## Tasks for this exercise
1. Print the part of the university installation speech text that opens with the words containing "After her speech, Fredman" and closes with "higher education sector.", copying it without changes.
2. Carry on the university installation speech text from the point where it stops.

Former Vice-Chancellor Pam Fredman pointed out that a vice-chancellor has one of society’s most important assignments.
‘The University’s motto, tradita innovare, innovata tradere, means “to renew our heritage and pass it on renewed”. The University makes an important contribution to the UN’s sustainable development goals, we have both breadth and depth, as well as great engagement among our staff and students. It is a privilege to be vice-chancellor and I hope that you will find it as wonderful as I have.’

After her speech, Fredman handed over the vice-chancellor’s chain to her successor, to the sound of the University’s own fanfare. Eva Wiberg thanked Fredman for having unified the University and for, with an ‘inexhaustible stream of positive energy’, never having missed an opportunity to address and pursue key issues in the higher education sector.
‘So what’s the University’s role today? The politicians want innovations, the employers want skilled workers, society wants responsible citizens. Yet our task is not limited to the mere dissemination of knowledge; we must also encourage and stimulate people’s development of knowledge, skills, understandings and insights at a deeper level, what we in Sweden call bildning.’

Wiberg also stressed the importance of focusing on the students and of having a professional management structure where the collegiate bodies interact with the line organisation.

## Extracted entries
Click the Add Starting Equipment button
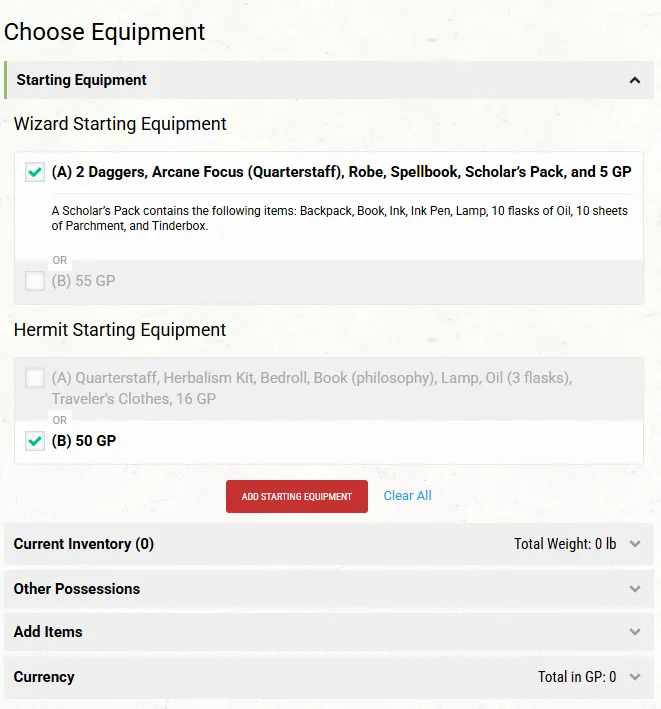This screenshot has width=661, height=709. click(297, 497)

==

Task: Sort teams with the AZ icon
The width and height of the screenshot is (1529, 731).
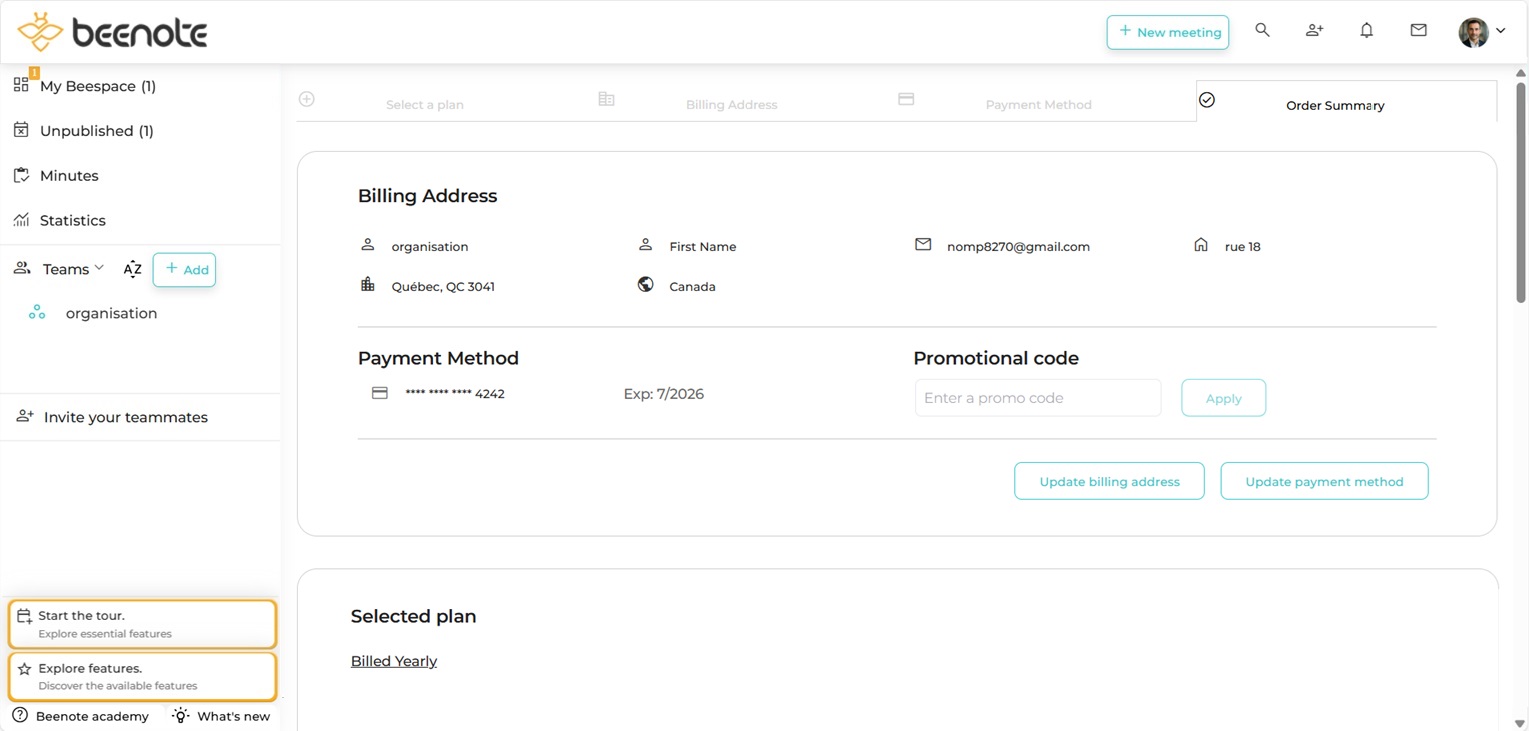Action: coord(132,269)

* * *

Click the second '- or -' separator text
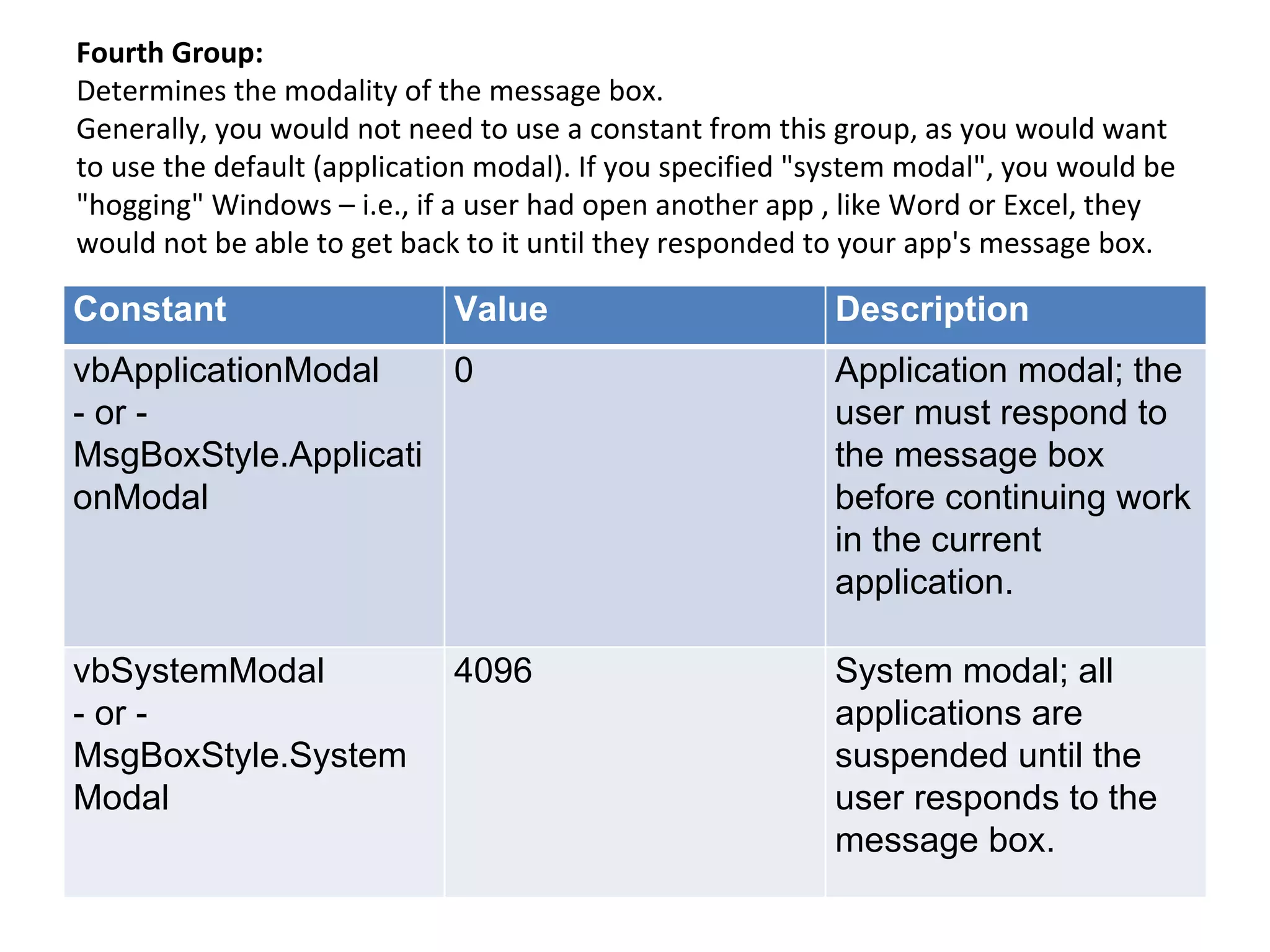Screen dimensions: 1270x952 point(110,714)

## Replies
1.
After her speech, Fredman handed over the vice-chancellor’s chain to her successor, to the sound of the University’s own fanfare. Eva Wiberg thanked Fredman for having unified the University and for, with an ‘inexhaustible stream of positive energy’, never having missed an opportunity to address and pursue key issues in the higher education sector.

2.
‘RED 19, quality of education, UGOT Challenges and other interdisciplinary initiatives, inclusion of newly arrived refugees, gender equality, outreach, increased internationalisation and, not least, a good work environment – these are some key areas for the future.’

Regarding the question of what type of leadership we can expect from the new vice-chancellor, State Secretary Karin Röding invited the audience to seek the answer in Wiberg’s doctoral thesis titled Il riferimento temporale nel dialogo.
‘As the linguist she is, maybe she will communicate with each individual in their own language. Or she will translate the different academic languages and make the University’s inherent voice known, nationally and internationally. Eva Wiberg is also an Italian knight – what will that mean? Regardless, the Ministry of Education and Research and I would like to wish the University of Gothenburg’s new vice-chancellor good luck.’

The inauguration event also included mainly Italian music, performed by Evelina Stenvall and Per Lindström, students at the Academy of Music and Drama. The Gothenburg Academic Chamber Chorus, led by Mathias Harms, and Göteborg Brass Quintet also performed.